My mother handed me a note and her eyes widen as she saw I was going to tear it up.

“Julianna… stop! I’ve actually read what it says. I swear on your life it’s not what you expect. It’s not abusive. Please hold onto that.”

I let out an angry sigh.

“For you I will, but that’s it. I’m not going to read this right now. I’m just… shocked. I can’t believe he’s gone. He’s not going to be around to hurt me anymore…”
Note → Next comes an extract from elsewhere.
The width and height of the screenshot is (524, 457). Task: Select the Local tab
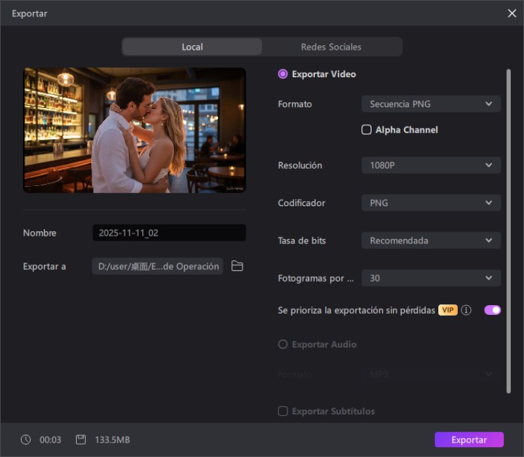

“That’s true… but please Julianna, do yourself a favor and get to a point where you’ll be ready to read what he has to say. You don’t deserve to carry any anger toward him with you anymore. Work on yourself, honey. Be better than him. I know that he and I weren’t getting along great toward the end and that you and him never had a real relationship, but I knew the kind of man that he was at heart and I loved him very much…”

“I never saw him that way…” I reminded her. “He wanted to drag me down and sabotage my career at every turn…”

“I know he did… but someday, for your sake, that’s something you need to let go…”

I wasn’t happy to hear this, but I was too concerned for my mother to really dwell on it. She was hurting and being there for her in her time of need was all that really mattered in the moment…

Present Day…

I snapped out of my thoughts when the doctor informed me she was ready to see me. As it turns out, that letter, still folded after all this time, was in my hands too.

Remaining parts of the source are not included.